Compito 1 >>
Restituisci, copiandolo senza alcuna modifica, il passo dell'estratto fornito compreso tra "Ce lo ripetono" e "Colombia e Panama?", estremi inclusi.

Estratto fornito >>
▼
Semio-teca è il blog didattico del Laboratorio (2) di scrittura della Laurea Magistrale in Semiotica dell'Università di Bologna. Curato dal docente Antonio Laurino, raccoglie e presenta gli elaborati prodotti dalle studentesse e dagli studenti durante le diverse edizioni del corso, a partire dall'a.a. 2018/2019. I testi che ospita, redatti individualmente o in coppia e oggetto di discussioni critiche collettive, affrontano, da una prospettiva semiotica, temi ed eventi politici, culturali, artistici e mediatici, hanno carattere essenzialmente commentativo e sono rivolti a un pubblico interessato ma non specialista.

L’incubo americano: i viaggi della disperazione nel progetto fotografico di Federico Rios

Ce lo ripetono da sempre: tutti aspirano al sogno americano. Un’auto, una villetta a schiera, un buon lavoro e una famiglia riunita davanti a un tacchino il Giorno del Ringraziamento. Chiunque, almeno una volta, ha desiderato una vita simile, e l’America si pone come la terra in cui tutto ciò si può realizzare. Tuttavia, troppo spesso ci si dimentica che America non significa Stati Uniti, i quali ne costituiscono invece soltanto una parte. Che ne sarebbe, allora, del sogno americano se uscissimo dai confini statunitensi e indagassimo su cosa succede più a Sud del continente, tra Colombia e Panama?
▲
Compito 2 >>
Riporta come tabella Markdown, con le colonne N e Riga, le righe dei dati grezzi comprese tra quella che contiene "Given: Click the Service Provision label" e quella che contiene "Viewport: 1456px width, 819px height. [411, 91]", estremi inclusi. Numerale in N e ometti le righe vuote.

Dati grezzi >>
▼
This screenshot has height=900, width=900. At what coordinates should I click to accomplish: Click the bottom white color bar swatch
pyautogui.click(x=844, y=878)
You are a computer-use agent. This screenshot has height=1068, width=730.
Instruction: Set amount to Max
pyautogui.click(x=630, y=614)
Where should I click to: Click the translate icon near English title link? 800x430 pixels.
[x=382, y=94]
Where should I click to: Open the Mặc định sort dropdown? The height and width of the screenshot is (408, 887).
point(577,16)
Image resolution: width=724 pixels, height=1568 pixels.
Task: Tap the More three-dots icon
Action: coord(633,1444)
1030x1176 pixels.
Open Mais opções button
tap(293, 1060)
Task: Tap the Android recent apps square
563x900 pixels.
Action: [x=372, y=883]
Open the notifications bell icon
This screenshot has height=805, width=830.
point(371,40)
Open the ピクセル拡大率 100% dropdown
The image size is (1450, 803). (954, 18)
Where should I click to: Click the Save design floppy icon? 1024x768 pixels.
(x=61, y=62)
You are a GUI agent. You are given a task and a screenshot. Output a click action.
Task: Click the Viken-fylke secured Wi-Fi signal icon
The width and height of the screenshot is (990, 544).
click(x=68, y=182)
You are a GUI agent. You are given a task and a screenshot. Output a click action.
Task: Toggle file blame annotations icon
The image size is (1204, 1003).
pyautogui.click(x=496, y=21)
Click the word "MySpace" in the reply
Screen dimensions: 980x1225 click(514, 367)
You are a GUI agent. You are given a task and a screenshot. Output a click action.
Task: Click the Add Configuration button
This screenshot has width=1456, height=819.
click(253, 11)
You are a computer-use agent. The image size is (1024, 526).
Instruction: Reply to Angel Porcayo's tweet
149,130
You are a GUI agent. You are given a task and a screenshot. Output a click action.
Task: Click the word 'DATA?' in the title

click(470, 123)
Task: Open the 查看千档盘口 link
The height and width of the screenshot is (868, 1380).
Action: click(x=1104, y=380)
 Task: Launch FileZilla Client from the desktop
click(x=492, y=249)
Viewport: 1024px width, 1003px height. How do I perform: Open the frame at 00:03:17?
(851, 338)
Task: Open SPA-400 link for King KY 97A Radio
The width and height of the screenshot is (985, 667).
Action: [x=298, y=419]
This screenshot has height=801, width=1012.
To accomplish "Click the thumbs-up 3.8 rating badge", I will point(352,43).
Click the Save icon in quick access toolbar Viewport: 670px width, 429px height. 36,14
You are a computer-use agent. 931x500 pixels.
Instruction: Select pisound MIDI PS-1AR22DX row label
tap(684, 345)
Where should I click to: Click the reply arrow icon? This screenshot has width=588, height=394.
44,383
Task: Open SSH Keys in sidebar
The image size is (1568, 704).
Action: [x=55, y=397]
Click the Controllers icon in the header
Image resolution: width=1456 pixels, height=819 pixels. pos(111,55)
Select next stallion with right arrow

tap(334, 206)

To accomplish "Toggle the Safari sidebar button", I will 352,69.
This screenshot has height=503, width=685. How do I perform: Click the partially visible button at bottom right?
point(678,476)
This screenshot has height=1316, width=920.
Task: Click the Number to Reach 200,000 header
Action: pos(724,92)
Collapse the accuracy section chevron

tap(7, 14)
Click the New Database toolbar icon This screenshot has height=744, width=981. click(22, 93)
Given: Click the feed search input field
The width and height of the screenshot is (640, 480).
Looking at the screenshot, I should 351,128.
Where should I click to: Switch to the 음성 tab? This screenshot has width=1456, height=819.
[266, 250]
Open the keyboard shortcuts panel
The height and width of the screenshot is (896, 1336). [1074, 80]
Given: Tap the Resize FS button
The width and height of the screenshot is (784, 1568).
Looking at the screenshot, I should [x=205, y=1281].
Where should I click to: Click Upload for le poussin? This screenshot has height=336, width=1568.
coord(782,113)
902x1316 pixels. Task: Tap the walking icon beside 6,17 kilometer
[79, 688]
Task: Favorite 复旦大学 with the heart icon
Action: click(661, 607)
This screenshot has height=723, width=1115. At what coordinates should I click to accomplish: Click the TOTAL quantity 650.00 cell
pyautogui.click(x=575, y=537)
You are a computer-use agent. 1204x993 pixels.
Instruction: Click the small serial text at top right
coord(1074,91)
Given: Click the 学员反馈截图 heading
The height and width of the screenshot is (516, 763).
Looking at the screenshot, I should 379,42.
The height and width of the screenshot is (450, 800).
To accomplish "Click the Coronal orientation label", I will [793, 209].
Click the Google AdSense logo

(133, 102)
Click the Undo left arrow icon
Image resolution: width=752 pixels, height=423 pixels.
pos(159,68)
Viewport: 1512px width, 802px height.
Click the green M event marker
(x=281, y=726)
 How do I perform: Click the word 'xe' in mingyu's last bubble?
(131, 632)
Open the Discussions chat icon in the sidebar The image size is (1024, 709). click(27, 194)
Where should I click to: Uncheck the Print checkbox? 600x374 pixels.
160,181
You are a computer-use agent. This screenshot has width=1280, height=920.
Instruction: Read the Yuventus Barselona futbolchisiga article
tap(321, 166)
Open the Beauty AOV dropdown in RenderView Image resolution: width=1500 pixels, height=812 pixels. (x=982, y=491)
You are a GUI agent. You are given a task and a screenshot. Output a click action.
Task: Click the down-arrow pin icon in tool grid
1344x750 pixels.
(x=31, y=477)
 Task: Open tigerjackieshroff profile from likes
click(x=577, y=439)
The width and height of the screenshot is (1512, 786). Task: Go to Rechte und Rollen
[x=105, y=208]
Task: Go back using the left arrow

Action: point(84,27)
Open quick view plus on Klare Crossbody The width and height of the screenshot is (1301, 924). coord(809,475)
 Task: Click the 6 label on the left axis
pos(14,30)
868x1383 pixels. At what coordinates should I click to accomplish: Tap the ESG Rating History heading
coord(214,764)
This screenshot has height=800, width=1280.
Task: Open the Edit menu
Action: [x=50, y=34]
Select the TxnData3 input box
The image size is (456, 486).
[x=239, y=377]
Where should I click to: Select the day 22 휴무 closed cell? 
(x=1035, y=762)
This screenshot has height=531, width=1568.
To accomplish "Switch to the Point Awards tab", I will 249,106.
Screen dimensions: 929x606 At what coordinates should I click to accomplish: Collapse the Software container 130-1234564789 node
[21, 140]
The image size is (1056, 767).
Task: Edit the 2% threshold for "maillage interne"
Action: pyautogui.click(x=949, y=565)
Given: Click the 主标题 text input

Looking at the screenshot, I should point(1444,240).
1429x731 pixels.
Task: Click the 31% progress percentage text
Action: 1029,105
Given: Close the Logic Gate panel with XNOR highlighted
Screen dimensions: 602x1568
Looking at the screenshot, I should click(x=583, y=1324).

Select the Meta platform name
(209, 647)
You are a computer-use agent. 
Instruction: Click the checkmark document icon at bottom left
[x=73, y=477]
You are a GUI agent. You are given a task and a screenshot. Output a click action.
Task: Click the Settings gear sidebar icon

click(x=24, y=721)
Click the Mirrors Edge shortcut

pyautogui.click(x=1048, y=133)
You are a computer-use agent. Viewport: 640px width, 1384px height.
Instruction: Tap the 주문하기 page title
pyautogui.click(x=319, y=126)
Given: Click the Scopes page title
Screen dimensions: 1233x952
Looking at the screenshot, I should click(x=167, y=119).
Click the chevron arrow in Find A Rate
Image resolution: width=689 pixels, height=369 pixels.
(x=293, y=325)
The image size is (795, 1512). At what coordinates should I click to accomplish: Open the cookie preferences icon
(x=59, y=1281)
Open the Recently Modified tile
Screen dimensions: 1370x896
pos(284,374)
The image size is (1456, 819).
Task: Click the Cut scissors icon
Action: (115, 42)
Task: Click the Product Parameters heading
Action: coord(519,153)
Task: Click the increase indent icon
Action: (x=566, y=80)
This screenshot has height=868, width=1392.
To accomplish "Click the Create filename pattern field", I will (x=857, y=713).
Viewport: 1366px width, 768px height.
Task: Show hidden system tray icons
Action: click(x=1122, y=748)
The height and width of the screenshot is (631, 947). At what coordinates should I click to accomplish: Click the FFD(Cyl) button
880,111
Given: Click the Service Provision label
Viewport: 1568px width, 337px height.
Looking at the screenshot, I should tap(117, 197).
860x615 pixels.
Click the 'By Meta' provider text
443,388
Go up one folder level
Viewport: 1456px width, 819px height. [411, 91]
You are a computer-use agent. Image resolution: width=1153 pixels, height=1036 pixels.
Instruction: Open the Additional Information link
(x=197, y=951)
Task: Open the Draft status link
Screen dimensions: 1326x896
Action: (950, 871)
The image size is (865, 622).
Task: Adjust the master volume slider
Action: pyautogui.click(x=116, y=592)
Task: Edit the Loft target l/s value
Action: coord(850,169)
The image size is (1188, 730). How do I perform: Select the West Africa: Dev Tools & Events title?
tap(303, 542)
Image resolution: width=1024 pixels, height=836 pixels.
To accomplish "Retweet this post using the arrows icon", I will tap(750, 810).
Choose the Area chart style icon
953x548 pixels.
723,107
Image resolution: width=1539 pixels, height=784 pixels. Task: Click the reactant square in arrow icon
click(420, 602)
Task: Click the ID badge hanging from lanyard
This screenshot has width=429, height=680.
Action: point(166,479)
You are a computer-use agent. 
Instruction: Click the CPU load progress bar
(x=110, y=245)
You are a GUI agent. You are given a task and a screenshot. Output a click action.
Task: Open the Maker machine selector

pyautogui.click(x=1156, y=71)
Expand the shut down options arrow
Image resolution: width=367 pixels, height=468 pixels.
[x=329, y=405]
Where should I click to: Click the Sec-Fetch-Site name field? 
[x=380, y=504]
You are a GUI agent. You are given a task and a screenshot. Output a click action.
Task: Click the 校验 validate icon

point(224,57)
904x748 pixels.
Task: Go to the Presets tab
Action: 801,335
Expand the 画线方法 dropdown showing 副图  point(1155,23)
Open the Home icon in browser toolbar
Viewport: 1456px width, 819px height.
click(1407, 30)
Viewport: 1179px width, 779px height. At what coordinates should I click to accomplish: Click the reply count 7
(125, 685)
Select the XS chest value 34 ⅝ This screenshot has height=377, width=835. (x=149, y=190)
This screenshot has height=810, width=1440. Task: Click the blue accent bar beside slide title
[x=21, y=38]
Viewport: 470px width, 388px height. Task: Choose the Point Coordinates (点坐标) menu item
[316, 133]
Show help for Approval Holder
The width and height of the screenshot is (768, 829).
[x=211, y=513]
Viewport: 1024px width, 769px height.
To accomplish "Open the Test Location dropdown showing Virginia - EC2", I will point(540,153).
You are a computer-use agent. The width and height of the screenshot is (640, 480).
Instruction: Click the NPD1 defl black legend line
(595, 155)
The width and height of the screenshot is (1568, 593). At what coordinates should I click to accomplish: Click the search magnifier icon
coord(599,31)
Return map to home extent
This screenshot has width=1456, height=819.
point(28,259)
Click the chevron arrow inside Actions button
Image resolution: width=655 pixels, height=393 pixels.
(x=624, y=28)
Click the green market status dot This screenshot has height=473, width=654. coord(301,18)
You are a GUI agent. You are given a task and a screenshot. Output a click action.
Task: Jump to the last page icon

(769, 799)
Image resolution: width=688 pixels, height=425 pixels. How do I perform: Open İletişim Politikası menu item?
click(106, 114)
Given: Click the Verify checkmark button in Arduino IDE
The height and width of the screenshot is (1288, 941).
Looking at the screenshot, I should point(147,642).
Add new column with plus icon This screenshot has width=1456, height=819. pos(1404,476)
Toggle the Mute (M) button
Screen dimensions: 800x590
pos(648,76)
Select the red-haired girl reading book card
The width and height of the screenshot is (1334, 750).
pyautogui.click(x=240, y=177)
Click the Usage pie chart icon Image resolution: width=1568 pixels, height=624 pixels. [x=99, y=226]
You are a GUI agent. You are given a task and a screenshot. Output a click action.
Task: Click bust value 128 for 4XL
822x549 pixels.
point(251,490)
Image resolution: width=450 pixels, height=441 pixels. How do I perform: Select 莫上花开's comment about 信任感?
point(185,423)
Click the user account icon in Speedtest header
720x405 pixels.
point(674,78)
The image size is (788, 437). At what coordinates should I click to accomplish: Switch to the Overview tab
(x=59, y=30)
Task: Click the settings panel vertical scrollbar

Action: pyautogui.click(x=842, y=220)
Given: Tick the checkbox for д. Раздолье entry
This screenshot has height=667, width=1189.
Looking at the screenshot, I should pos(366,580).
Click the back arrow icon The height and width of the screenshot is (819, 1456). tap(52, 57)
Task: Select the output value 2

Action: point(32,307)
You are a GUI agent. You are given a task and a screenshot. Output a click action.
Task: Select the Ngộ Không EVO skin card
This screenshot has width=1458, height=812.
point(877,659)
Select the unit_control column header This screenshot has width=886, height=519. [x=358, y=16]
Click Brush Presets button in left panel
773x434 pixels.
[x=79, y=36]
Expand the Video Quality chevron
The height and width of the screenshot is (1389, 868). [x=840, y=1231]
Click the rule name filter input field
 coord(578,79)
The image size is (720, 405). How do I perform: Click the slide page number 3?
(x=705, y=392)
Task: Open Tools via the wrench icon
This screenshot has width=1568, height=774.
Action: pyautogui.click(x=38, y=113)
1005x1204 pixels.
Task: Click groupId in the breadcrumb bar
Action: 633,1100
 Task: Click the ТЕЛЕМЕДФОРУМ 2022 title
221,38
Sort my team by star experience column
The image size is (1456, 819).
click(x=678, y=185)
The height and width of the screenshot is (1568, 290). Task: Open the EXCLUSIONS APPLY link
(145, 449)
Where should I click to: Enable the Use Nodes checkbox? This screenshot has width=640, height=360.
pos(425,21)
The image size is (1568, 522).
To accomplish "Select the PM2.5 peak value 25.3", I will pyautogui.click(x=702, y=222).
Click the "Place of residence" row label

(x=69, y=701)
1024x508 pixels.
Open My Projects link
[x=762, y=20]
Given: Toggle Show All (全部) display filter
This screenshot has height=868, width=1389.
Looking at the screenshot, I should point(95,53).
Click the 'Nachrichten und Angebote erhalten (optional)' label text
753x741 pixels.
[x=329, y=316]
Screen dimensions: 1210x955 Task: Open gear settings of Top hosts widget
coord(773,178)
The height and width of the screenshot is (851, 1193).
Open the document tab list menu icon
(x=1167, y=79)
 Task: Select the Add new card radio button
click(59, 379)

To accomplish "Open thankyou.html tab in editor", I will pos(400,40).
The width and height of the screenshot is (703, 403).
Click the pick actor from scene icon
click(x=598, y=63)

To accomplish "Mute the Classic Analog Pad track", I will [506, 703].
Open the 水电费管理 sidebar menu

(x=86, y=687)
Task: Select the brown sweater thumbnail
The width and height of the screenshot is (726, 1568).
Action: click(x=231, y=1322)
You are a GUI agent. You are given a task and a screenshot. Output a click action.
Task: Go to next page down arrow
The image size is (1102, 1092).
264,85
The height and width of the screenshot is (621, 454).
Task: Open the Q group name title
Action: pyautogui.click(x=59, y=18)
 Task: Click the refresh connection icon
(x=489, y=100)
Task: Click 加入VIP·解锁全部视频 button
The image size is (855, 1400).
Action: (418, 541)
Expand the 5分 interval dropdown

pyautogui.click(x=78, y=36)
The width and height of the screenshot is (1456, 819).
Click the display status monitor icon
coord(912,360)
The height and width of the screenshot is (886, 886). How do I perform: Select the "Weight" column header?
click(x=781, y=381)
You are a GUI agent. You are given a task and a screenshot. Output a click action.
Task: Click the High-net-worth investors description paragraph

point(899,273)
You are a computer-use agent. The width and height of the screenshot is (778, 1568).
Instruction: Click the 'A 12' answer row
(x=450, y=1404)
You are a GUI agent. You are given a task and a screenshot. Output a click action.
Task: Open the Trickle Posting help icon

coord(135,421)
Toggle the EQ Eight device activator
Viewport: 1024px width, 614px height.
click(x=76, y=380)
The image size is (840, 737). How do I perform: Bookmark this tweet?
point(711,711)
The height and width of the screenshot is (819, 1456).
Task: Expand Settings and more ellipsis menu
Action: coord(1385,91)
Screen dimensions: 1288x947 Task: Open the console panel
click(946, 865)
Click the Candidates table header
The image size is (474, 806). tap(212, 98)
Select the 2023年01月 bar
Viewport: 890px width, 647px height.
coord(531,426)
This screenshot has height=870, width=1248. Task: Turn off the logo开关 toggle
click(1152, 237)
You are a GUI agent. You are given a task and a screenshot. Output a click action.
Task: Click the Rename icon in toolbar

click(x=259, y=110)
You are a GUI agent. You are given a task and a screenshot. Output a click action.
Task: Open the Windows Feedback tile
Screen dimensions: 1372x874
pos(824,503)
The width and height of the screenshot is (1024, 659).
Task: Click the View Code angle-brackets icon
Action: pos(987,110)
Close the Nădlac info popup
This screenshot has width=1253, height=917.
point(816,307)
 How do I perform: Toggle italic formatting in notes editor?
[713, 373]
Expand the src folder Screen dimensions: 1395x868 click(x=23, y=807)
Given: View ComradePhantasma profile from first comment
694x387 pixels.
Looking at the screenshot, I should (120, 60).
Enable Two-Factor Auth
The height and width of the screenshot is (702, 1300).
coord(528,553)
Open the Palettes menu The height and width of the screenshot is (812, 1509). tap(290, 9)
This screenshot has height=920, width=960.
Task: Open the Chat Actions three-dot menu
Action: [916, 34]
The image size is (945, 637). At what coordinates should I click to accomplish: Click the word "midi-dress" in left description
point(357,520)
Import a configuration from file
▲
Risposta 1 >>
Ce lo ripetono da sempre: tutti aspirano al sogno americano. Un’auto, una villetta a schiera, un buon lavoro e una famiglia riunita davanti a un tacchino il Giorno del Ringraziamento. Chiunque, almeno una volta, ha desiderato una vita simile, e l’America si pone come la terra in cui tutto ciò si può realizzare. Tuttavia, troppo spesso ci si dimentica che America non significa Stati Uniti, i quali ne costituiscono invece soltanto una parte. Che ne sarebbe, allora, del sogno americano se uscissimo dai confini statunitensi e indagassimo su cosa succede più a Sud del continente, tra Colombia e Panama?

Risposta 2 >>
| N | Riga |
|---|---|
| 1 | Given: Click the Service Provision label |
| 2 | Viewport: 1568px width, 337px height. |
| 3 | Looking at the screenshot, I should tap(117, 197). |
| 4 | 860x615 pixels. |
| 5 | Click the 'By Meta' provider text |
| 6 | 443,388 |
| 7 | Go up one folder level |
| 8 | Viewport: 1456px width, 819px height. [411, 91] |